→ What the task requires:
Starting with the line that has "You are a computer-use" in the records below and ending with the line that has "Task: Open the Medium box star rating", output those lines exactly and nothing more; omit the pictures.

→ Information supplied:
◇ ◇ ◇ ◇ ◇

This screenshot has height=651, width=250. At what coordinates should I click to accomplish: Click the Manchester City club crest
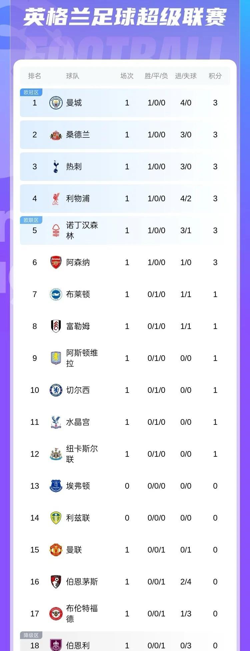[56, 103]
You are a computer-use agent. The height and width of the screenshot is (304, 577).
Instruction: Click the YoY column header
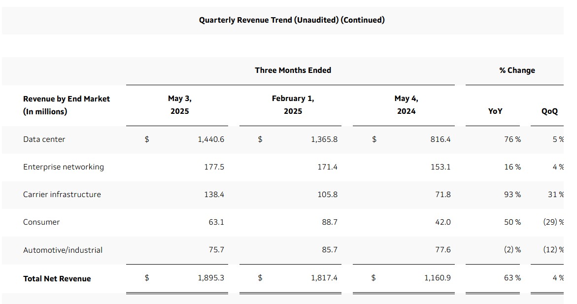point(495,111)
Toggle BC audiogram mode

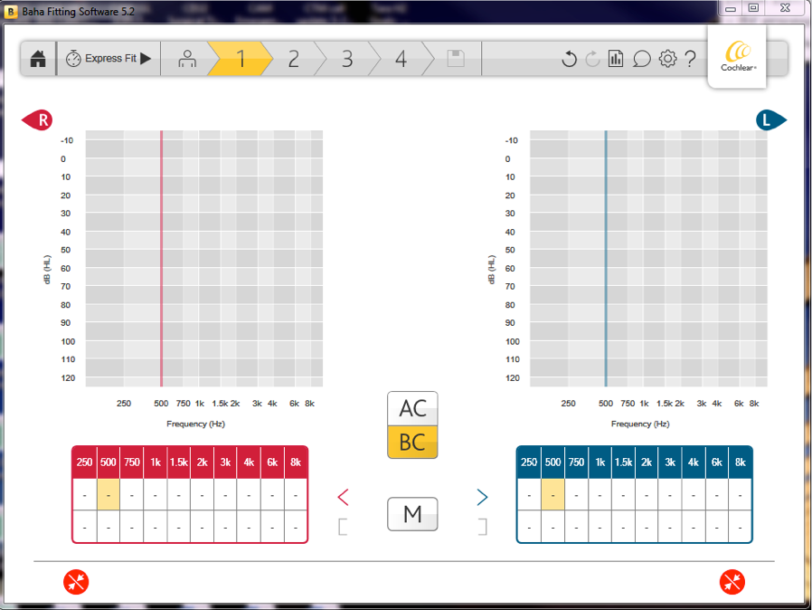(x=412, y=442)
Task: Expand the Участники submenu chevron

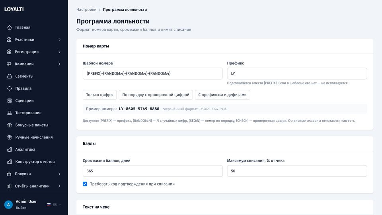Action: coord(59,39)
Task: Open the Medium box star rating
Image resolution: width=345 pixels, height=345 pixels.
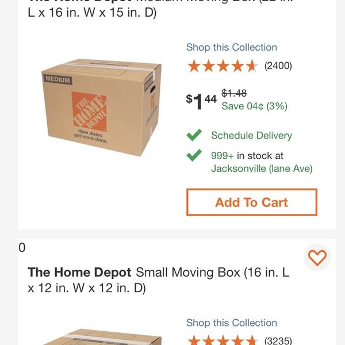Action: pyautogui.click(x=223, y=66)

◇ ◇ ◇ ◇ ◇

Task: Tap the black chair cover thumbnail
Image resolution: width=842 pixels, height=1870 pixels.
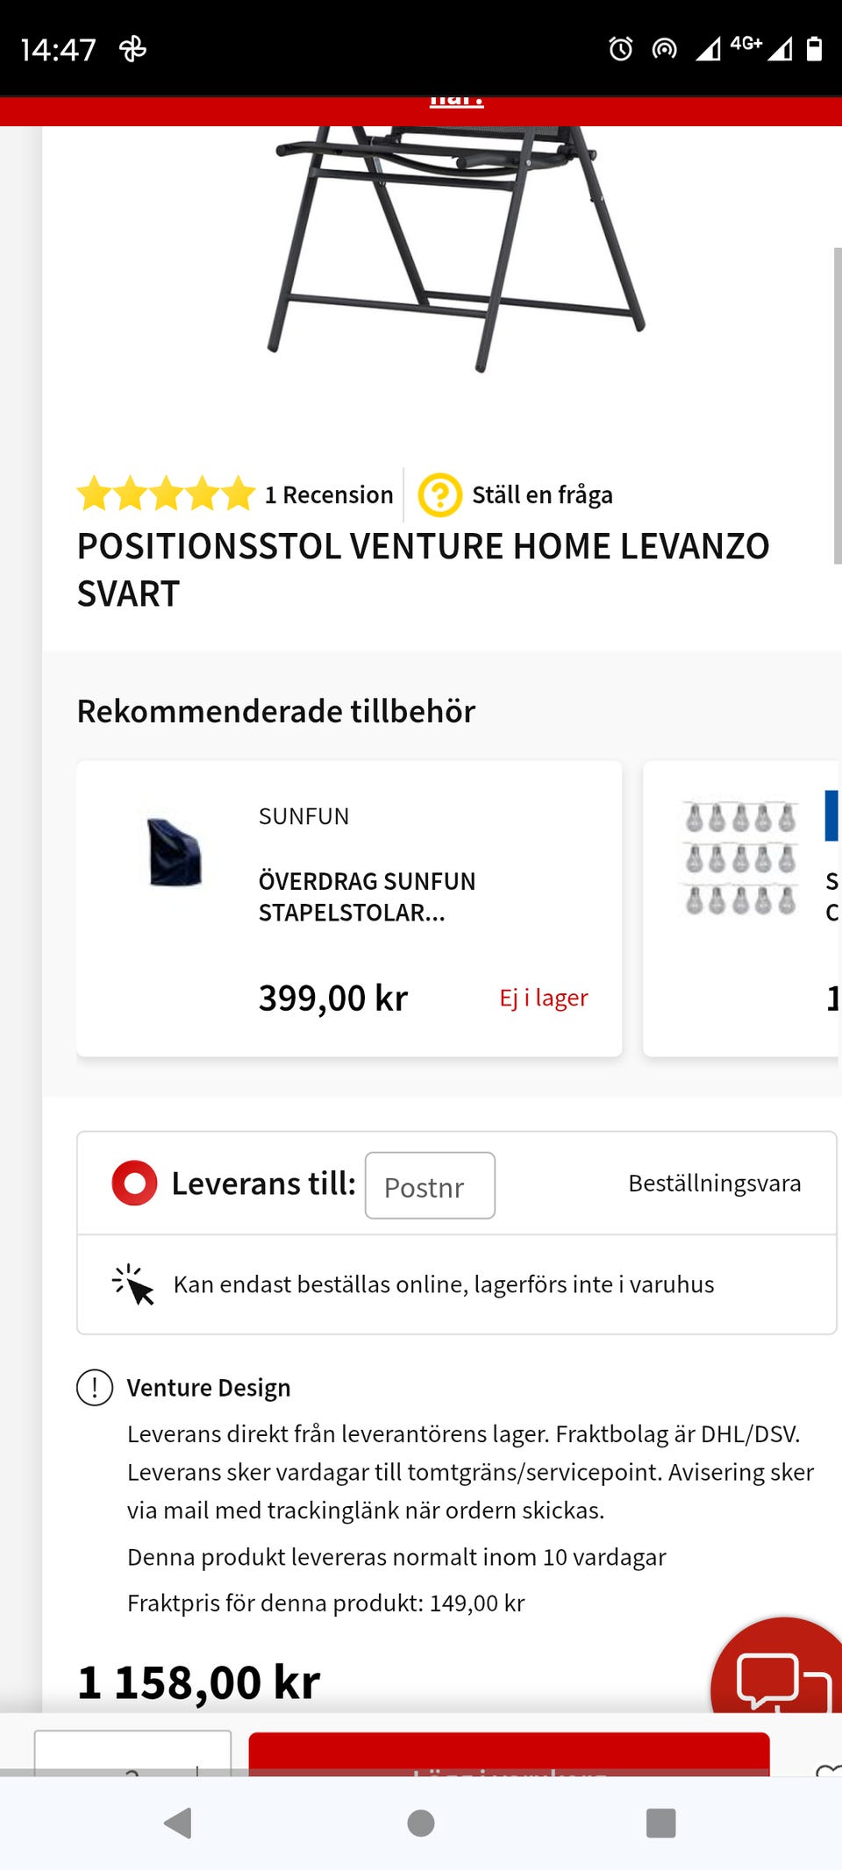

◇ ◇ ◇ ◇ ◇

→ Answer to this exercise:
You are a computer-use agent. The height and width of the screenshot is (304, 577).
Instruction: Click the YoY column header
point(495,111)
Toggle BC audiogram mode

(x=412, y=442)
Task: Expand the Участники submenu chevron

Action: coord(59,39)
Task: Open the Medium box star rating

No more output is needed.